Wow, I think to myself. Maybe I'm not all that hungry. As I ponder skipping breakfast, my stomach starts to make noises so I grab a Styrofoam bowl. I look at the other women's' portion sizes to gauge the proper amount to take. They all pour enough cereal to fill their bowl, but that is hardly saying anything. The bowls hold a half-cup of cereal, if that. I pour a few drops of milk over my Cinnamon Toast Crunch, grab a plastic spoon and turn toward the table.

I face another uncomfortable situation — where do I sit? The women tend to sit in pairs, and I don't want to disrupt their system. I think about sitting by myself, but that's not why I came here. I eventually sit with two women, one of whom is Judy.

Judy is a large woman, but she is one of the friendliest women in the shelter. She quickly begins telling me her story. She was married for 30 years, until her husband passed away from Alzheimer's disease in December 2004. She's angry he passed away. She has a new fiancé, but he is unhealthy for her, she says. They often drink together, which is something she shouldn't do, she adds.

"I'm an alcoholic," she finally says.

The weekend before, she drank so much she blacked out and woke up in jail. She doesn't remember what happened. Her court date is coming up soon, she says.

"I'm scared.

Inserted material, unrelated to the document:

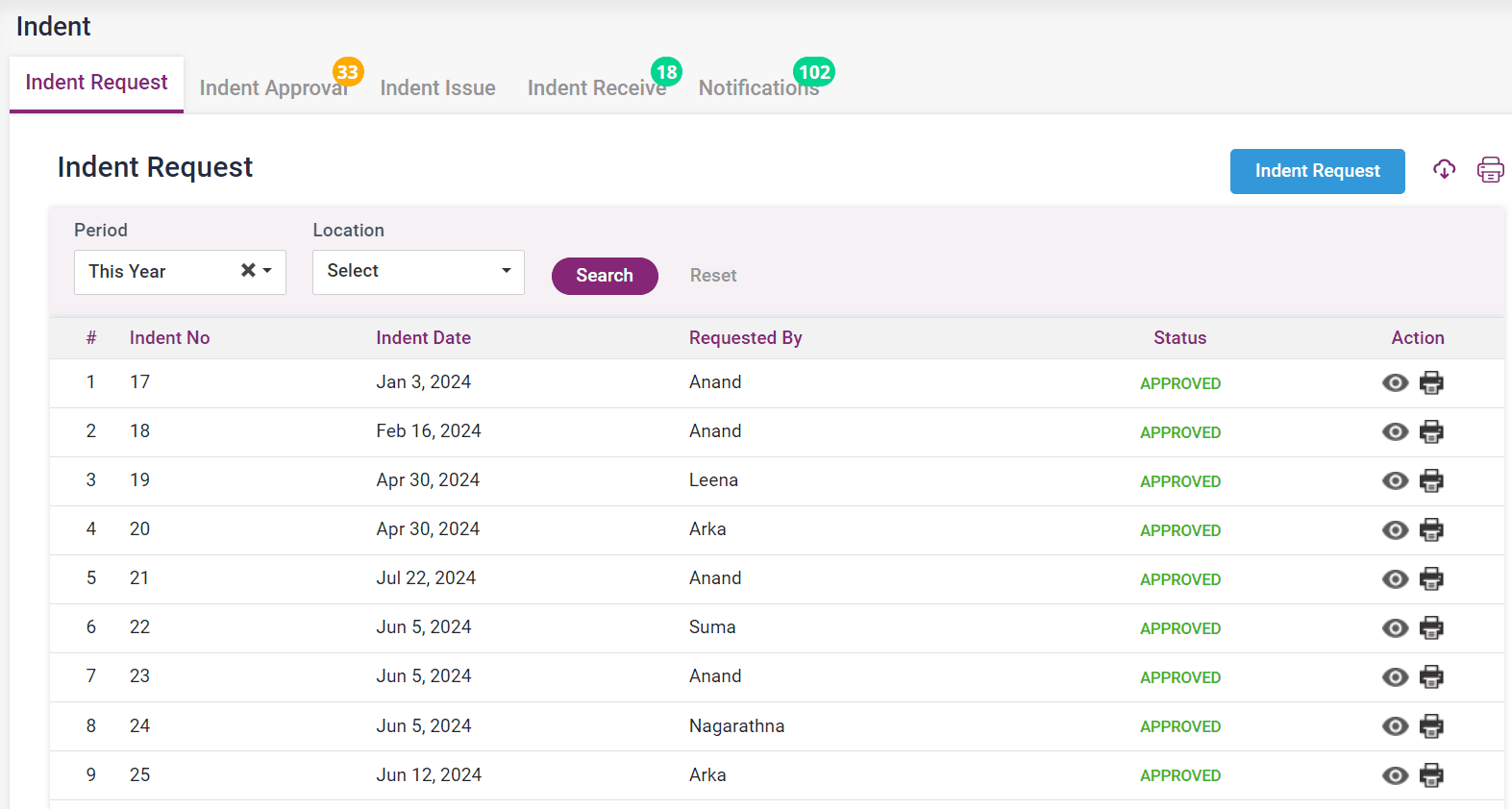Print indent number 21 dated Jul 22
The image size is (1512, 809).
point(1431,579)
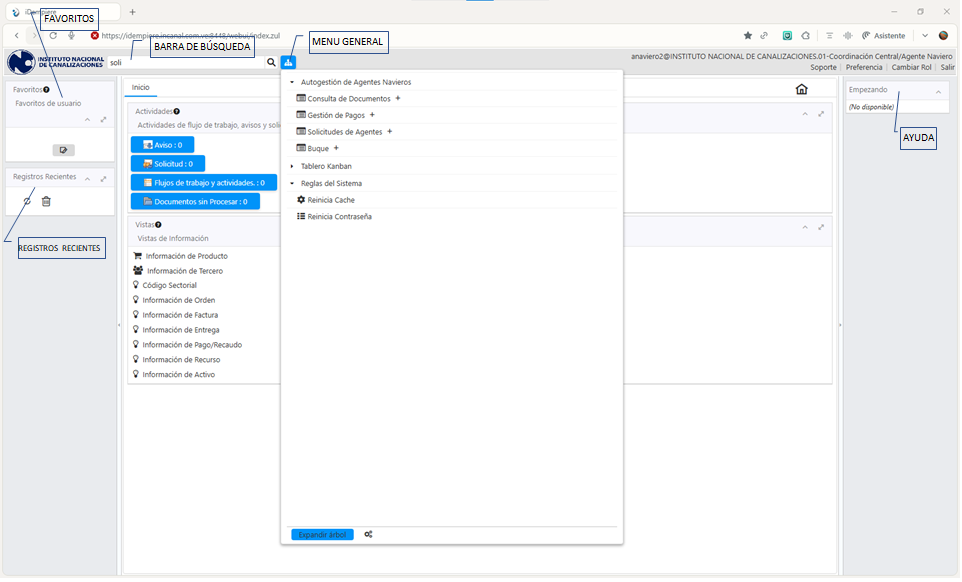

I've never been to court before," she says biting her lip.

I finally see the fear in her eyes. Until now, she was very calm and almost excited about recounting her story. But when talk of a possible jail sentence comes up, she freezes and begins to shake.

"I'm going to plead not guilty," she says.

I realize we need to change topics, or else she is going to break down. I ask if she has any kids.

The fear in her eyes quickly turns to happiness as a smile spreads across her face.

"I have three," she says. "A daughter in California and two sons in Oklahoma."

Being a native Oklahoman, I'm immediately curious why her sons decided to move there. She is very vague on details and I don't want to push, but she says they are doing well and they are happy that she is getting help. She wants to visit them, she says, but she can't right now.

"I need to find out who I am before I do that," she says.

That's a good idea, I tell her.

Time to go home — I'm glad I have one

It's now 9 a.m. and that means we must leave for the day. The women are required to leave the shelter from 9 a.m. to 3 p.m. every day. Most of the women have nothing to do during the day. A few will look for jobs, but most will just wonder the streets waiting for 3 p.m., when they are allowed to return.

I get ready to leave as well. I thank all of the women and tell them I appreciate their help. They say they are happy to help.

I round up my belongings and head outside to my Jeep. While I walk, I think about my evening in the shelter and about the opportunities and possessions I have been given throughout my life. I know there is something I must do. Once inside the car, I grab my cell phone and dial a familiar number.



"Yes, honey?"

"Thank you."

"For what?"

"For everything. Thank you for everything."